Als sich am 8. Juni 2004 die schwarze Venus vor die helle Sonnenscheibe schob, waren Beobachter im deutschsprachigen Raum begünstigt: Der Venusdurchgang war in voller Länge während des Vormittags zu beobachten, und auch das Wetter spielte bereitwillig mit. Jetzt, im Juni 2012, sind zumindest die geometrischen Bedingungen für den hiesigen Raum nicht so günstig: Der Transit ist bereits in vollem Gang, wenn die Sonne über Deutschland aufgeht, so dass sich nur seine Schlussphase verfolgen lässt. Wenn das Venusscheibchen die Scheibe der Sonne vollständig verlässt (4. Kontakt), steht die Sonne hier zu Lande nur wenige Grad über dem Horizont. Das bietet einerseits Gelegenheit für stimmungsvolle Aufnahmen, andererseits kann eine ungünstige Bewölkungssituation die Sicht auf das Ereignis komplett verdecken.

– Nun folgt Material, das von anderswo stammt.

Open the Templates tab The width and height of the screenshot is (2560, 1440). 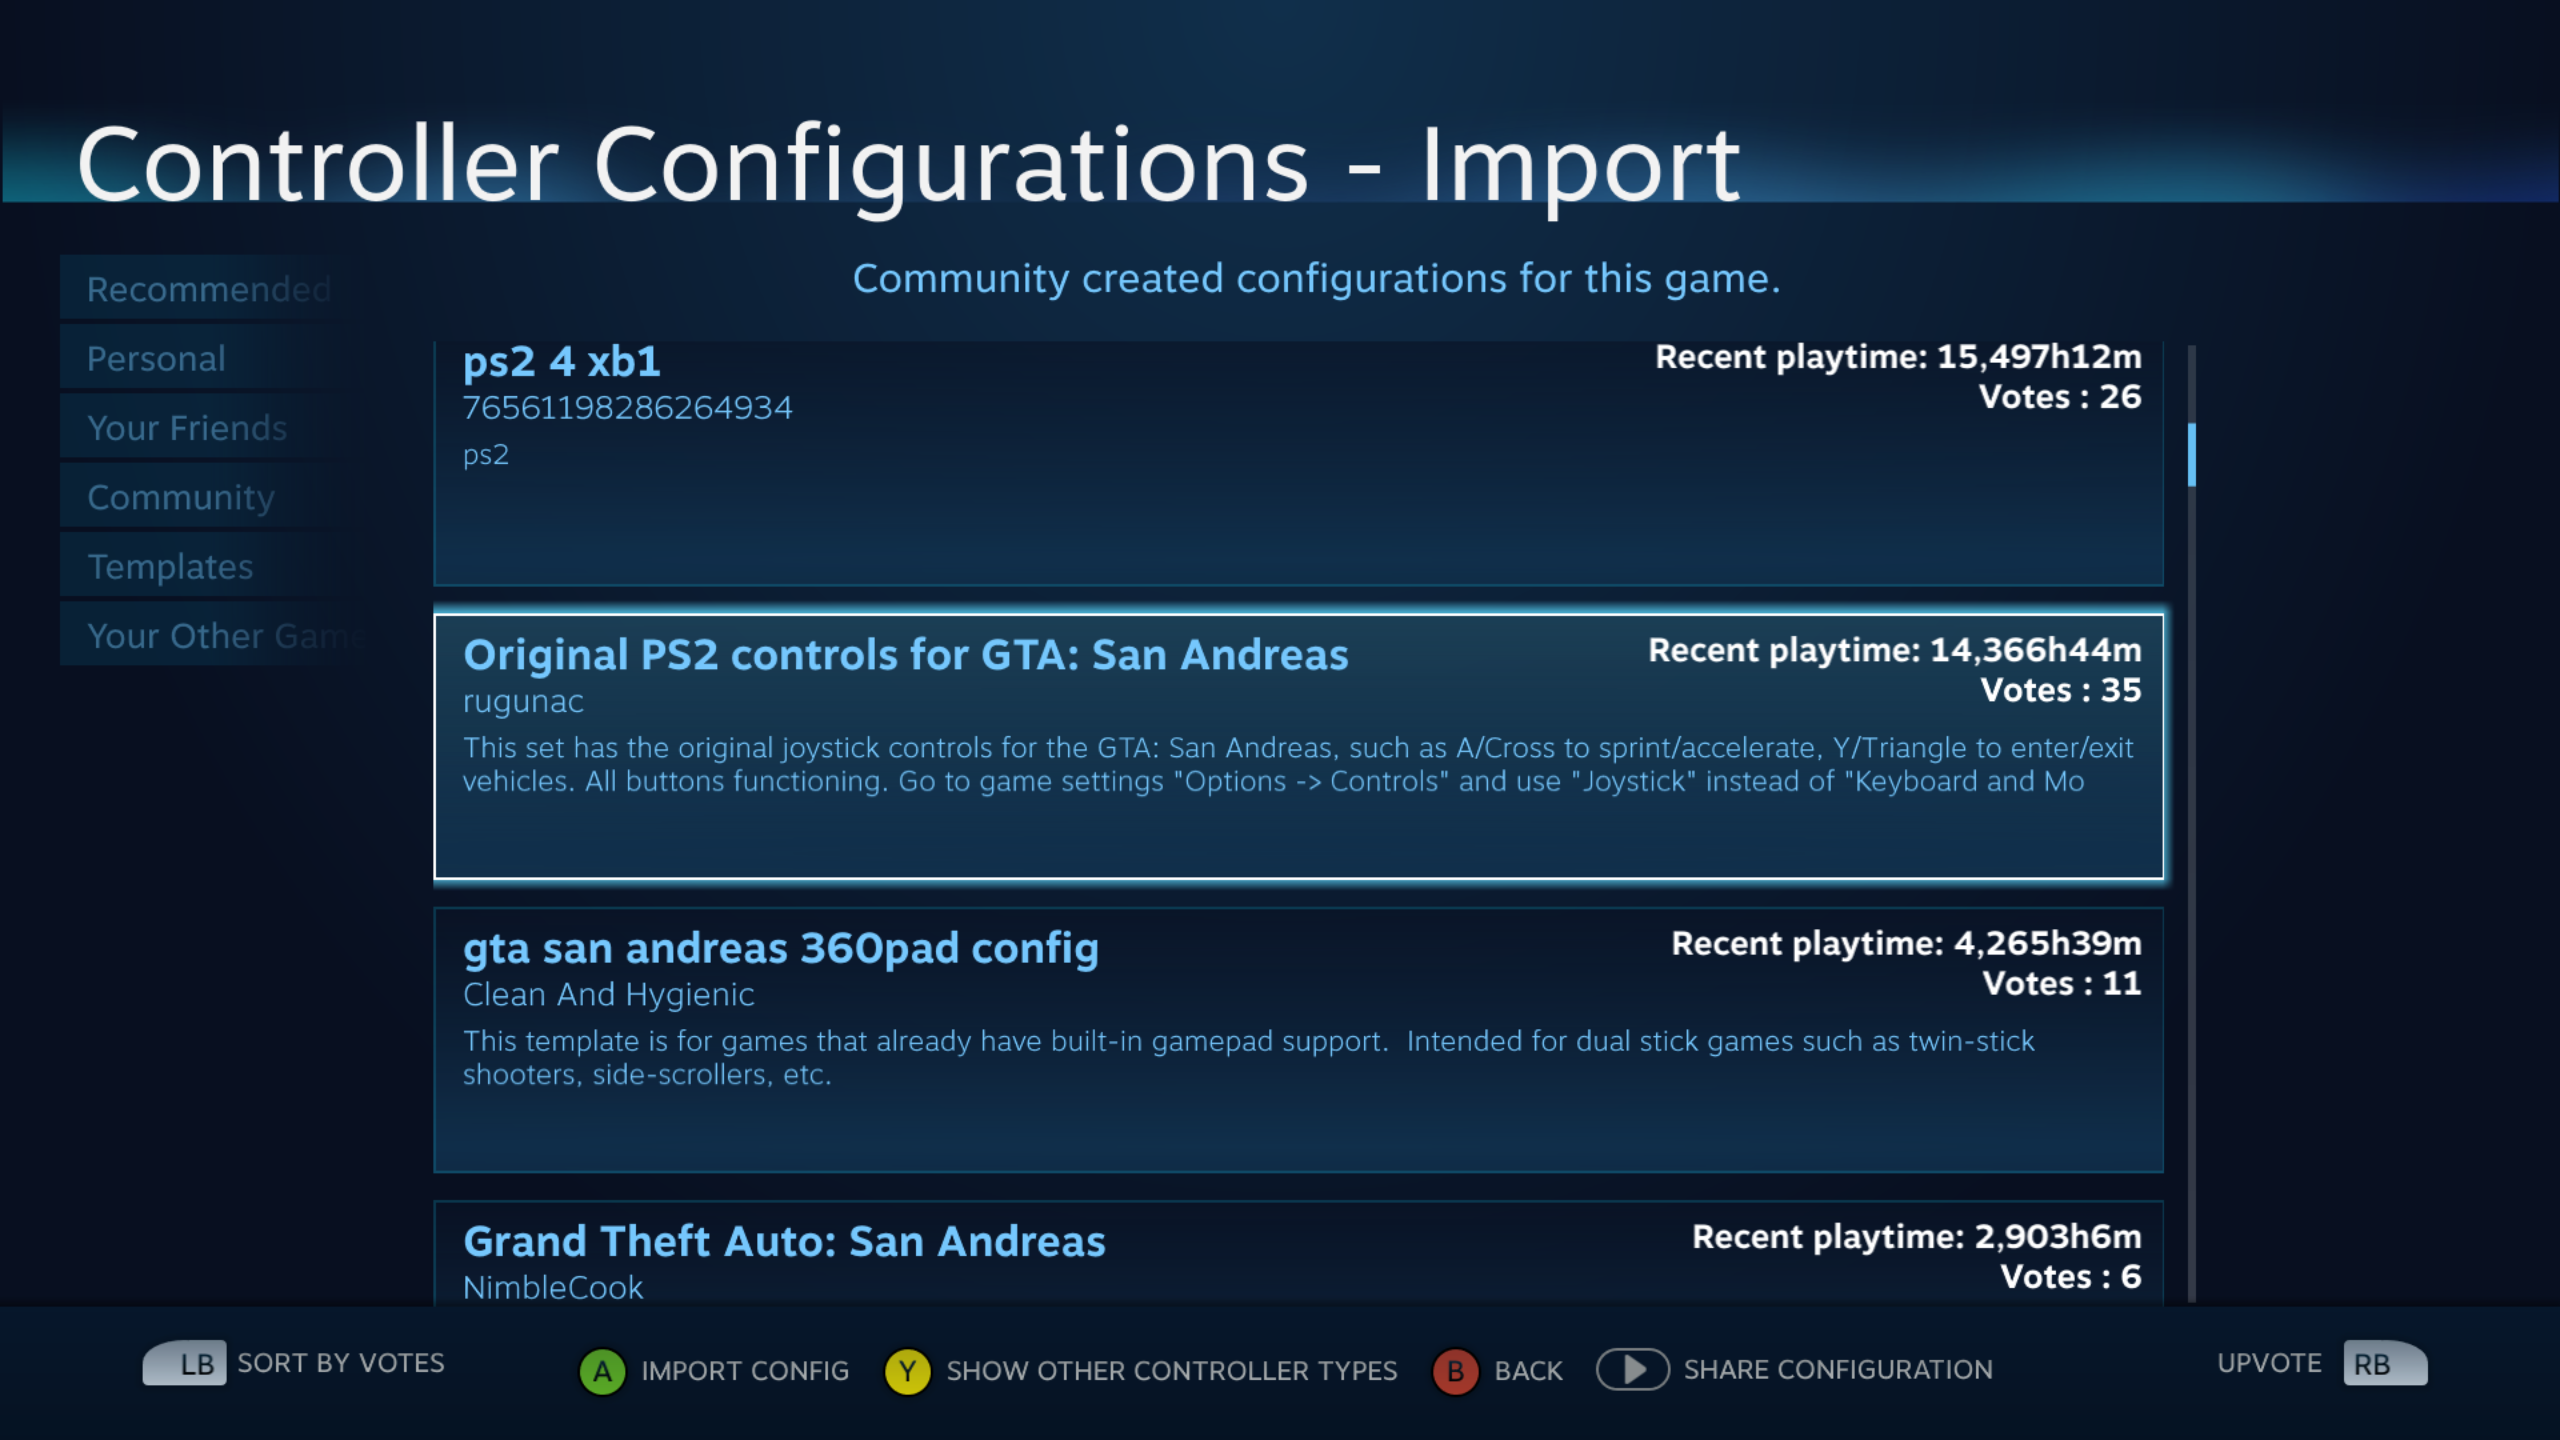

Wer den Venusdurchgang am 5./6. Juni 2012 in voller Länge erleben möchte, muss sich an einen Ort begeben, an dem die Sonne während der gesamten Dauer von 6 Stunden und 40 Minuten über dem Horizont steht. Der Transit beginnt mit dem 1. Kontakt, wenn sich die Scheiben von Venus und Sonne gerade berühren, am 5. Juni um 22:09:38 Uhr UTC (= 6. Juni 00:09:38 Uhr MESZ) und endet mit dem 4. Kontakt am 6. Juni um 04:49:35 Uhr UTC (= 06:49:35 Uhr MESZ). Diese Zeiten gelten für den Erdmittelpunkt; auf Grund von Parallaxeneffekten können die Kontaktzeiten für verschiedene Orte auf der Welt bis zu sieben Minuten von den genannten Werten abweichen.